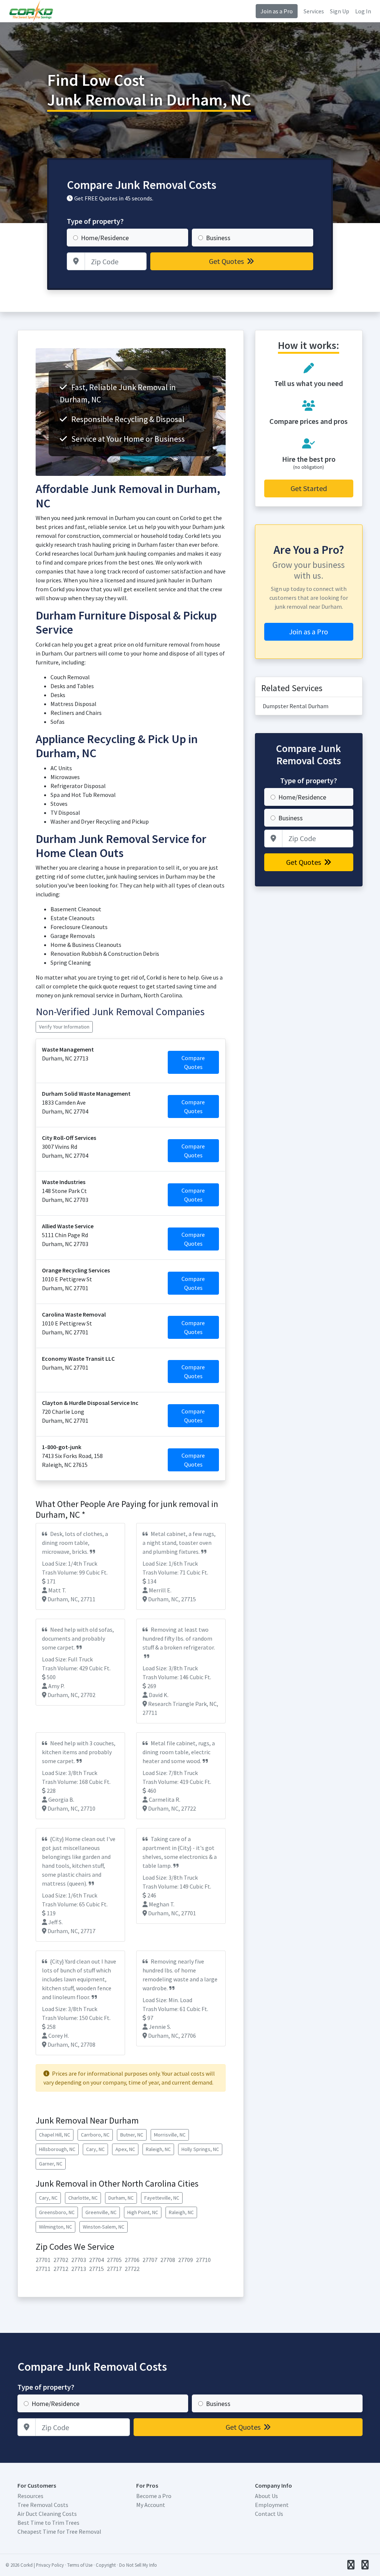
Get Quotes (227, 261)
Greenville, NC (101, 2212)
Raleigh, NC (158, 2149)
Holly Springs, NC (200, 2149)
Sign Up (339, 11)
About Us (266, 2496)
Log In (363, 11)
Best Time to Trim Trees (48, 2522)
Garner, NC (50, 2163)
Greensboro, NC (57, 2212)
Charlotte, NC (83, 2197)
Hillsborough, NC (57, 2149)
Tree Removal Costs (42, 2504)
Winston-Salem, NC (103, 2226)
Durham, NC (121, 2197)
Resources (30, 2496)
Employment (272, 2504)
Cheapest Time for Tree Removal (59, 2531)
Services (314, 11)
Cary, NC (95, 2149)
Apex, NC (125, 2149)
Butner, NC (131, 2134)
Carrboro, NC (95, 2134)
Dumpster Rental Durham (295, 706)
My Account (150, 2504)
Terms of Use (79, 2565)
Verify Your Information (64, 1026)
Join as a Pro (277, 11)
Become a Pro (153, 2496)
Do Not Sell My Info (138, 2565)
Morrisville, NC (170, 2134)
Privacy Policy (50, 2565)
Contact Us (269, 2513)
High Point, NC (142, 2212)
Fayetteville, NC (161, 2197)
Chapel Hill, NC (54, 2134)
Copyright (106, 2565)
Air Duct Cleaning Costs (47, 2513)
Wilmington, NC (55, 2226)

§ WORK INSTRUCTIONS:
The required output is each line from the one with "Carrboro, NC (95, 2134)" through the end of the material above, repeated exactly with both ends included.

§ EXERCISE RESULT:
Carrboro, NC (95, 2134)
Dumpster Rental Durham (295, 706)
My Account (150, 2504)
Terms of Use (79, 2565)
Verify Your Information (64, 1026)
Join as a Pro (277, 11)
Become a Pro (153, 2496)
Do Not Sell My Info (138, 2565)
Morrisville, NC (170, 2134)
Privacy Policy (50, 2565)
Contact Us (269, 2513)
High Point, NC (142, 2212)
Fayetteville, NC (161, 2197)
Chapel Hill, NC (54, 2134)
Copyright (106, 2565)
Air Duct Cleaning Costs (47, 2513)
Wilmington, NC (55, 2226)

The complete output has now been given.